His cleverly balanced dessert was a hit with the event's 320 guests, giving him the edge over worthy competitors Eilish Maloney (formerly Saint Peter Paddington), Troy Crisante (Quay Restaurant) and George Mirosevich (Restaurant Mason).
In what is essentially a four-course blind tasting judged by the diners themselves, Malone created the first course: dry-aged snapper with last season's birch fermented tomatoes and preserved lemon. Crisante's second course was a flavour-packed nduja with peas and black olive, and the third course by Mirosevich was a roast and braised lamb with garlic and Jerusalem artichoke.
There's friendly competition but at the end of the day it's all about raising funds for the industry we love.Thomas Boyd
The chefs were collectively referred to as The Ledbury All Stars as each has spent time, elbow to elbow, with Brett Graham at his acclaimed London Michelin-starred restaurant The Ledbury.
Speaking to Food & Wine the morning after the Food Fight at Crowne Plaza Hunter Valley, Boyd said the day was "a bit of a blur".
"I was very confident with the preparation of the dish itself. We've been working on it for a while and I thought it was a good contender but seeing the quality of the food from the other chefs was a little bit rattling," he said.
"We've all worked together and we all have a very high standard when it comes to food and everyone was definitely on point on Monday."
The inspiration for his dessert was honey harvested from hives "on the hill" at Margan Estate in Broke.
"Lisa and Andrew [Margan] gave us the first batch of this honey and I started thinking of the soft white colours of milk and macadamia nuts combined with a very floral honey from local wattle," he explained.
"We were hoping to supply all our own honey but we didn't have enough at Margan. I needed seven kilograms of honey for the recipe so I grabbed some from Little Hill Farm, who have their own beehives, and the thyme just brought it all together nicely. This dish is very light and airy and is perfect to end a degustation or multiple course meal - you don't want something too heavy and rich."
Boyd has worked behind the scenes at Food Fight for many years and was thrilled to be given the opportunity to star at the 10th anniversary event.
"There's friendly competition but at the end of the day it's all about raising funds for the industry we love," he said.
"I've worked at Margan for a while now, first as an apprentice. Moving to London and coming back has allowed me to develop and grow with the garden and the team. Lisa and Andrew are so relaxed; they're happy if we're happy. It can be a tough industry to work in but at Margan we have a good balance."

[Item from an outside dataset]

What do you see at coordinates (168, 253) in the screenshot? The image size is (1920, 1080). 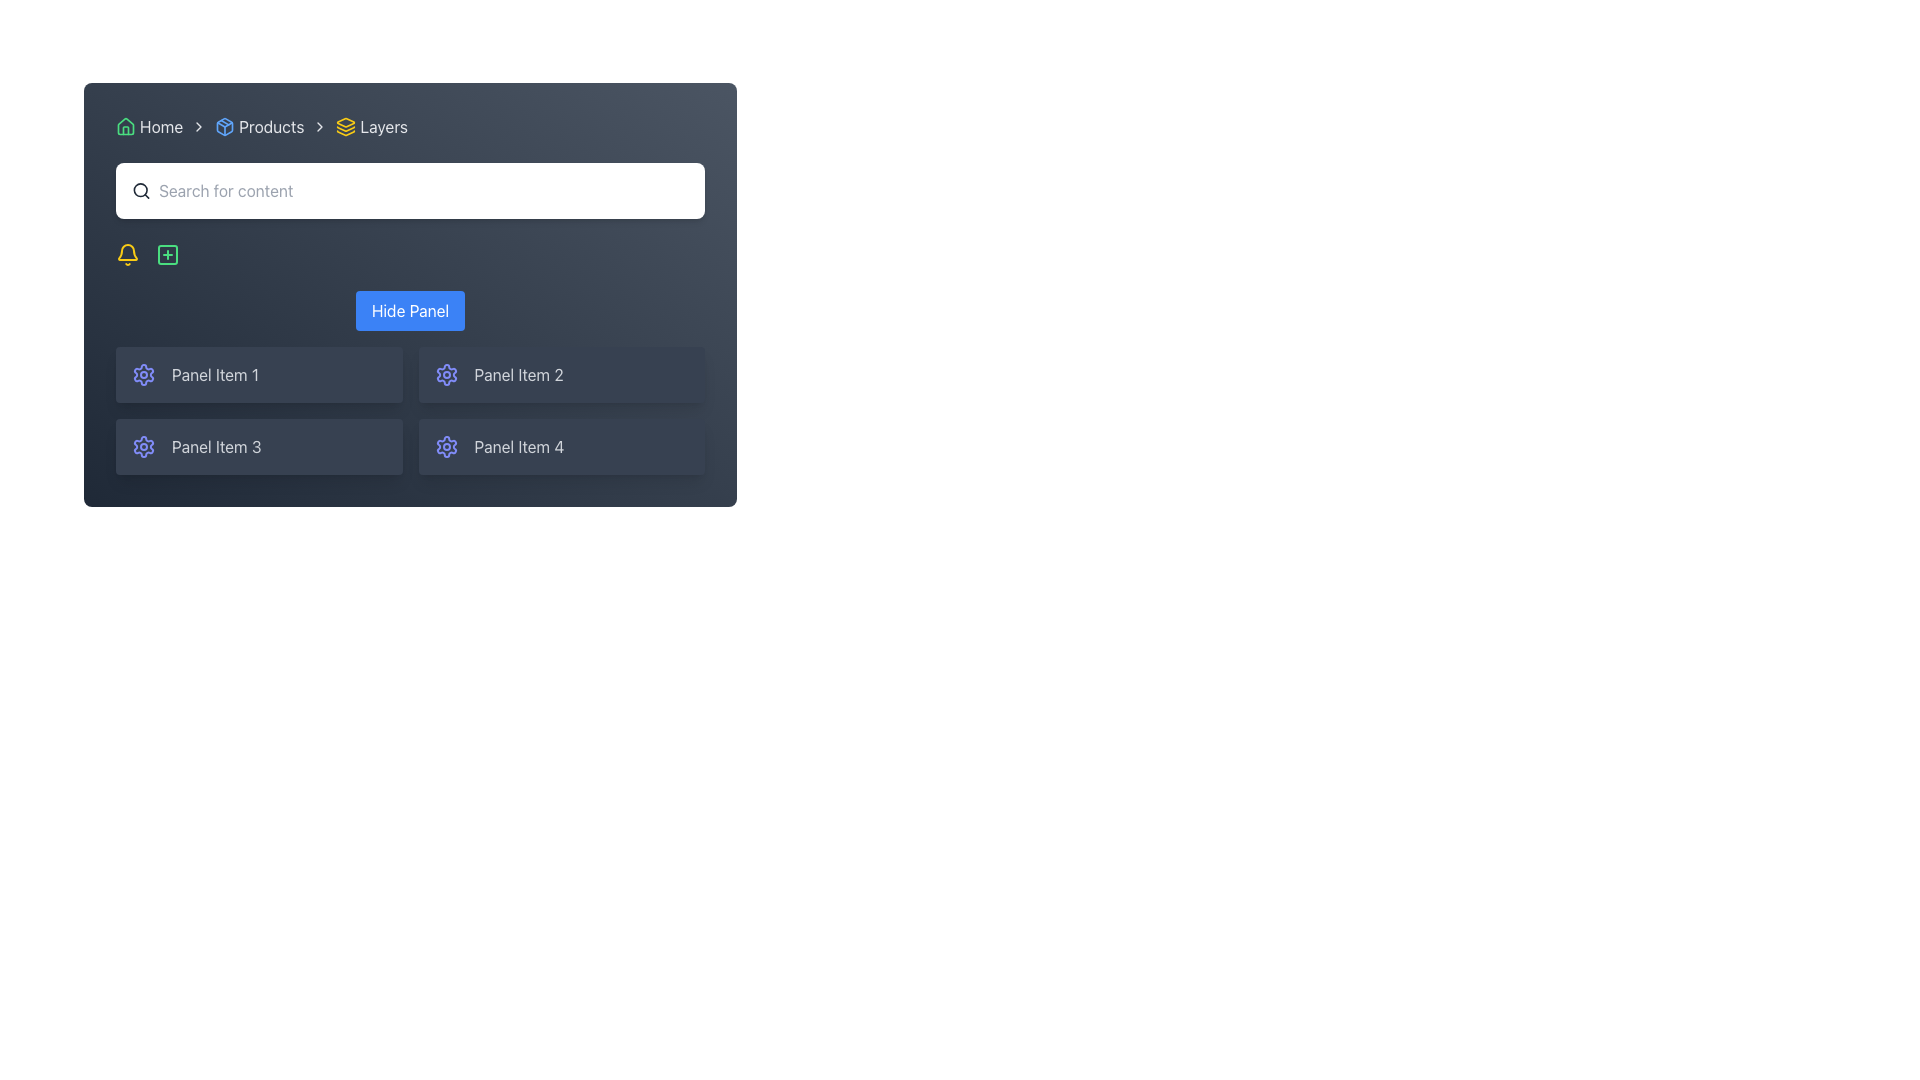 I see `the square icon with a green outline and central plus sign located in the top navigation bar, adjacent to the bell icon` at bounding box center [168, 253].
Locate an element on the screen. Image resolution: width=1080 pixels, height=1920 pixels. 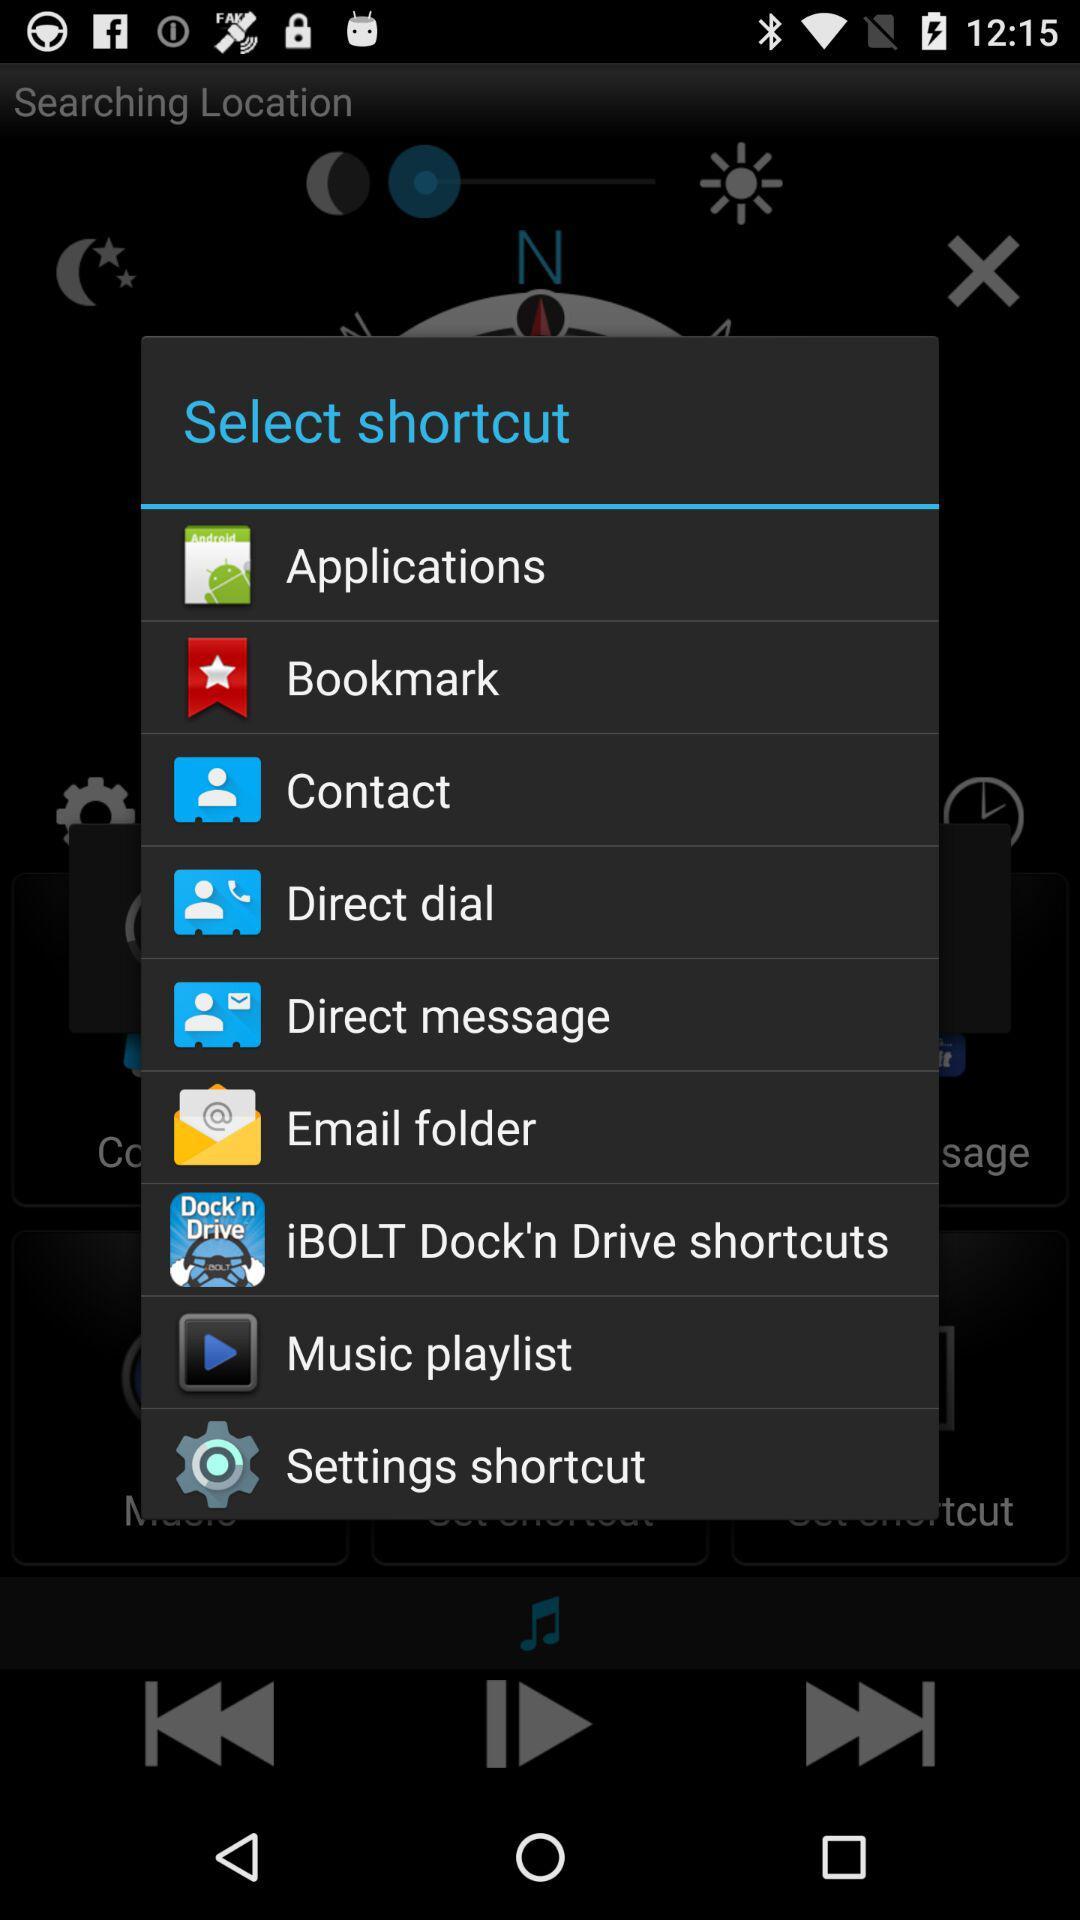
the app below direct message icon is located at coordinates (540, 1127).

Another winner on the day was Hunter Valley restaurateur, chef and culinary advocate Andrew Wright of The Cellar Restaurant and The Wood Restaurant. He was awarded the honour of Outstanding Contribution by an Individual.
"What's extra special about this event is that it not only gives chefs a forum to showcase their talents, but the Food Fight auction we hold on the day also raises money for our range of scholarships," association chairman Gus Maher said.
"The Brett Graham Scholarship is one of those, providing a young chef the opportunity to work at The Ledbury."
Food Fight is Hunter Culinary Association's signature fundraising event. The banter between hosts Colin Fassnidge and Matt Kemp, combined with auctioneer Sean Redpath's wit, is always a highlight.
Raffles and an auction raised close to $30,000 for young culinary and front-of-house talent in the region. The final figure is still being determined.